**Given text**
The new brasserie menu is not so different from La Côte Basque, with dishes such as M. Rachou’s signature cassoulet (in midsummer, no less, but it’s so good, who cares?), ris de veau and Dover sole. Daily specials include such stalwarts as filet de boeuf en croute perigourdine and pot au feu. And, of course, there’s onion soup, tripe and plateau de fruits de mer.

At the next table, Mr. Baker and his friends were settling in to a pretty big meal too, by the looks of things. They started off with generous slabs of foie gras terrine served with pineapple chutney and a golden sauternes jelly. “Fabulous!” he said.

I agreed. I’d tasted it just a few nights before. On that occasion, with a stab of nostalgia, I’d introduced my companion to quenelles de brochet, soft pillows of pike mousse served with creamy lobster and saffron sauces. I’d tried that dish for the first time many years ago at La Côte Basque (until a couple of months ago, the other place for quenelles was across the street at La Caravelle, another great French restaurant that has closed this year).

**Actions to take**
• a. Name every dish mentioned in the paragraph of the brasserie excerpt that begins "The new brasserie menu."
• b. According to the brasserie excerpt, what accompanied the foie gras terrine served at the next table?
The rows that follow have no connection to the brasserie excerpt.

**Excerpted records**
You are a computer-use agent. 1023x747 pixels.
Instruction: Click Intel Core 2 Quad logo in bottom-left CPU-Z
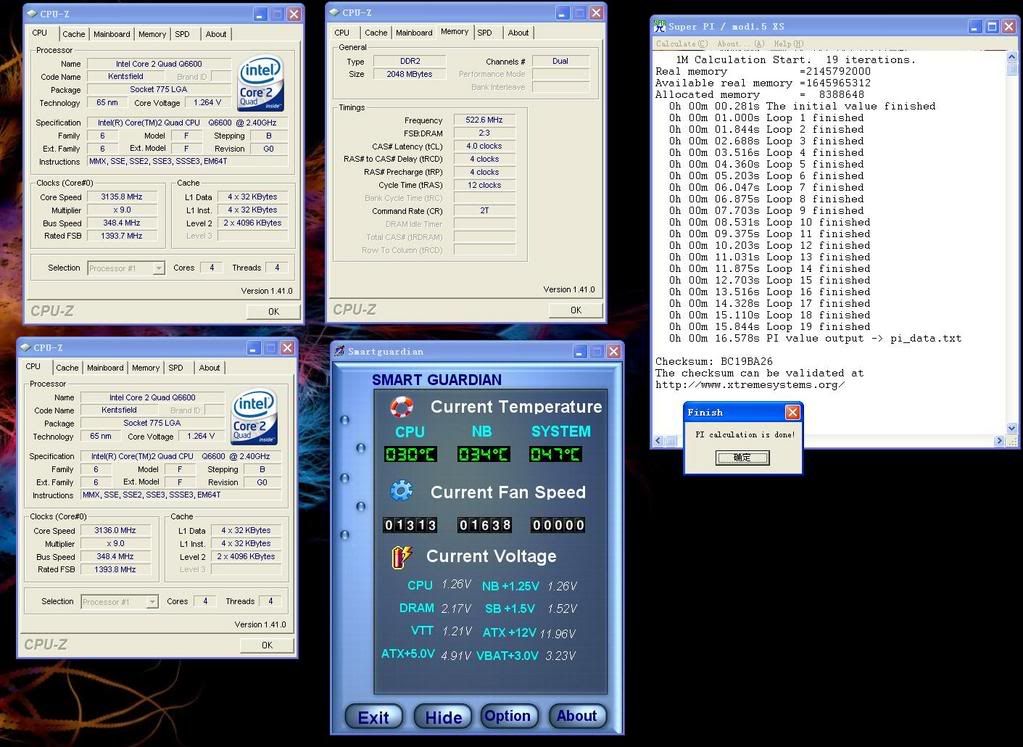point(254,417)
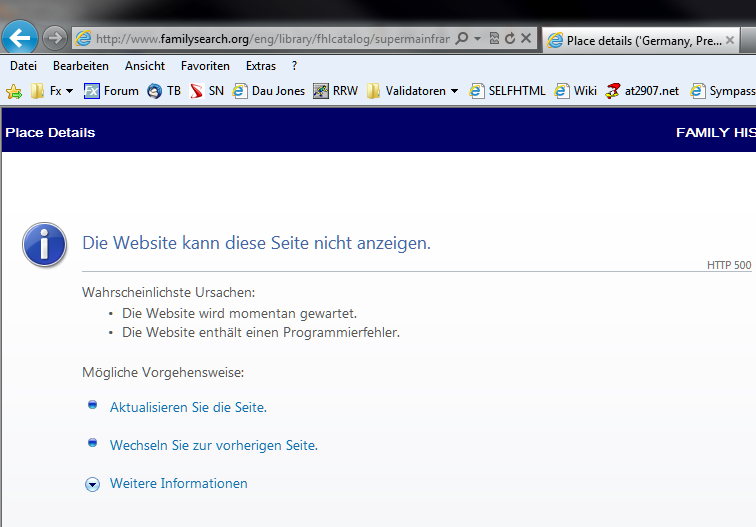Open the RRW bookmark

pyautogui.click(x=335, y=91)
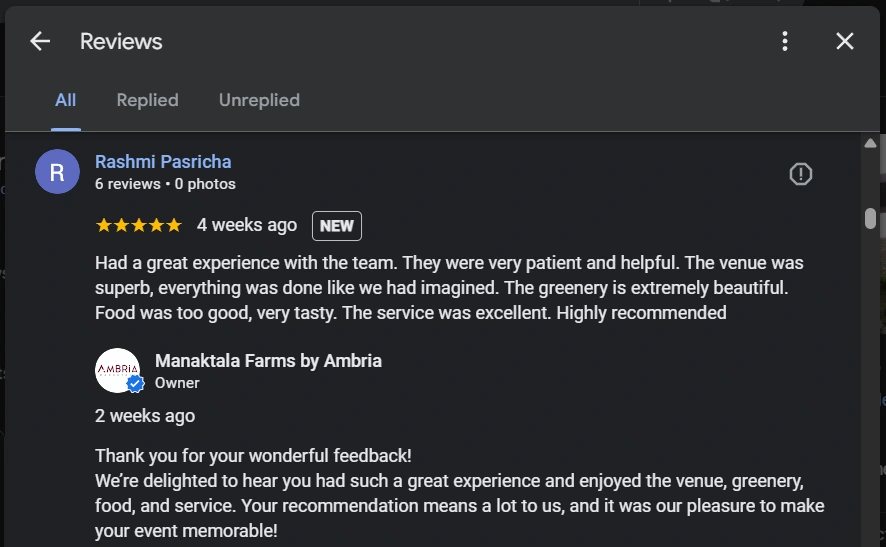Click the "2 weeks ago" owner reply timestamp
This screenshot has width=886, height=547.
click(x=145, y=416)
---
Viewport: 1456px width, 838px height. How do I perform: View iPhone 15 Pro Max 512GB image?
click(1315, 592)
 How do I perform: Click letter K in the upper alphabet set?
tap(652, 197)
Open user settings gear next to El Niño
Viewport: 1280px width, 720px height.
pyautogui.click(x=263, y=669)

**Answer set**
• a.
- Cassoulet
- Ris de veau
- Dover sole
- Filet de boeuf en croute perigourdine
- Pot au feu
- Onion soup
- Tripe
- Plateau de fruits de mer

• b. Pineapple chutney and a golden sauternes jelly.